Mit ihren gewaltigen Budgets etablierten die Marvel-Produktionen und die DC-Arbeiten weltweit einen neuen Spektakelstil, prägten unsere Vorstellungen von Event-Kino enorm. Überlebensgrosse Helden, ganze Welten in Gefahr und riesige, dem Rechner entsprungene Kampfszenarien – nach diesem Muster schickten die Studios einen Blockbuster nach dem nächsten ins Rennen. Die Dominanz der beiden Platzhirsche ist unbestreitbar. Immer wieder gab und gibt es aber auch Filme, die es ein wenig anders machen, das Superheldenmotiv ambivalenter angehen, ihm mehr Komplexität verleihen.
Beispiele gefällig? Bitteschön: Christopher Nolans düster-brütende Batman-Trilogie, bestehend aus «Batman Begins» (2005), «The Dark Knight» (2008) und «The Dark Knight Rises» (2012), verband Überwältigung mit präziser Figurenpsychologie. Die dänische Buchadaption «Antboy» (2013) brachte eine konsequente Kinderperspektive in das Superheldengenre ein. «Brightburn: Son of Darkness» (2019) machte als ins Abgründige gekehrte, brutale Superman-Variante auf sich aufmerksam. Mit «Joker» (2019) lieferte Todd Phillips eine nicht ganz rund erzählte, atmosphärisch und darstellerisch aber packende Charakterstudie über den berüchtigten Batman-Widersacher ab. In «Mona Lisa and the Blood Moon» (2021) überraschte Ana Lily Amirpour das Publikum mit einer eigenwilligen, telekinetisch begabten Protagonistin auf Emanzipationskurs und einer vibrierend-surrealen Atmosphäre. Die Grossproduktion «The Batman» (2022) wiederum schickte den von Robert Pattinson intensiv gespielten Rächer Gothams auf Serienkillerjagd im Stile des Klassikers «Seven» (1995). Unbedingt erwähnen muss man natürlich auch die Prime-Video-Serie «The Boys», die ab 2019 das Superheldenbild auf blutig-schonungslose Weise dekonstruiert. Ein Ansatz, der schon Zack Snyders Mammutwerk «Watchmen – Die Wächter» (2009), Mainstream-Erwartungen unterlaufend, prägte.
Erzählerischer Stillstand
Sieht die Gegenwart des Superheldenkinos also rosig aus? Eher nicht, denn gerade die Marvel- und DC-Werke haben seit einigen Jahren mit Ermüdungserscheinungen zu kämpfen – selbst wenn es tolle Ausreisser wie die unerwartet vielschichtige Marvel-Serie «WandaVision» (2021) gibt und Diversität endlich eine stärkere Rolle spielt. Immer wieder werden die denkbar grössten Geschütze aufgefahren. Bösewichte wirken zunehmend austauschbar, verfolgen meistens ähnliche Ziele. Ausufernde Kampfsequenzen und digitale Effektgewitter brechen mittlerweile auch über Figuren herein, deren Geschichten sich vorher wohltuend abheben konnten vom allgemeinen Turbo-Remmidemmi, siehe «Ant-Man and the Wasp: Quantumania» (2023).

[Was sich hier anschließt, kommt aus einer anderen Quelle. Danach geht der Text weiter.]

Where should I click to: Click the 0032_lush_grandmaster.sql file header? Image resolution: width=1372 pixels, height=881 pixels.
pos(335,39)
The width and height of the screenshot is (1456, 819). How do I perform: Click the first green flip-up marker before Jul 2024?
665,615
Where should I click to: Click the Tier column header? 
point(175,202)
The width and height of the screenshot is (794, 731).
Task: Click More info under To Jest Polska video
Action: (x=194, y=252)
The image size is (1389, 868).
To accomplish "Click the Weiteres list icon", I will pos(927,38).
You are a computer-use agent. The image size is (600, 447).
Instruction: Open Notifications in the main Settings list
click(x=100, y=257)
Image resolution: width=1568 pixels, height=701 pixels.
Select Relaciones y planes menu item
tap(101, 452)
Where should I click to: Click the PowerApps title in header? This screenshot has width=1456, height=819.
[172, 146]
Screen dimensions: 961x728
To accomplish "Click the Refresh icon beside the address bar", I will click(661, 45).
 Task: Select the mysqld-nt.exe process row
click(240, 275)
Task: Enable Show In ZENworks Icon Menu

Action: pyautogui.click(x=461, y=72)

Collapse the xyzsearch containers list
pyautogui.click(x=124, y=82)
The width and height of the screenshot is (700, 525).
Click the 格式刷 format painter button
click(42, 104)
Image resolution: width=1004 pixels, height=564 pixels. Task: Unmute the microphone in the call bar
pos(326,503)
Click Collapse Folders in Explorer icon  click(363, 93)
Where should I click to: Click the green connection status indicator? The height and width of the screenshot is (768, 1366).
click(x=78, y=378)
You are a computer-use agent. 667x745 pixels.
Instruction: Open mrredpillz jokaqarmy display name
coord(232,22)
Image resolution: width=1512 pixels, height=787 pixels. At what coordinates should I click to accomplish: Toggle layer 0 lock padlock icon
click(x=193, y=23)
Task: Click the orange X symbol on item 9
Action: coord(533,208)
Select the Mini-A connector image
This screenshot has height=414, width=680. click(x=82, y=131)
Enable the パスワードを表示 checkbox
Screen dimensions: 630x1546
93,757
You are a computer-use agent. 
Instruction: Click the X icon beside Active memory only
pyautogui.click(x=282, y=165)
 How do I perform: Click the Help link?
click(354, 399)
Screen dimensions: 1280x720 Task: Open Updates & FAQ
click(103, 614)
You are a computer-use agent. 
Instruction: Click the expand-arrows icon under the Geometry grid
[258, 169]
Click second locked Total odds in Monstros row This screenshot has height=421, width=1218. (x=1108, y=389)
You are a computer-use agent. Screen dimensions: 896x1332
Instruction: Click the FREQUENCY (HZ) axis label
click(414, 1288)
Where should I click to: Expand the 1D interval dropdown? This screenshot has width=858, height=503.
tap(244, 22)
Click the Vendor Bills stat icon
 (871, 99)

Bezeichnend, dass «Spider-Man: Across the Spider-Verse», ein dennoch famos kreativer Film, und «The Flash» auf der Handlungsebene erstaunliche Parallelen aufweisen. Beide nutzen die Idee des Multiversums und kreisen darum, einen geliebten Menschen zu retten. Der vor allem im Marvel Cinematic Universe immer wichtiger werdende Gedanke vieler parallel existierender Realitäten kann natürlich komplexe, aufregende Storys hervorbringen. Man denke nur an die Frage der Identität, wenn man plötzlich in einer anderen Welt einer anderen Version des eigenen Ichs gegenübersteht. Gleichzeitig ist das Multiversum aber auch Kraftstoff der Gelddruckmaschine. Theoretisch können die Macher das Spiel mit den unterschiedlichen Varianten bis zum Abwinken fortführen. Auf dass die Kasse klingeln möge!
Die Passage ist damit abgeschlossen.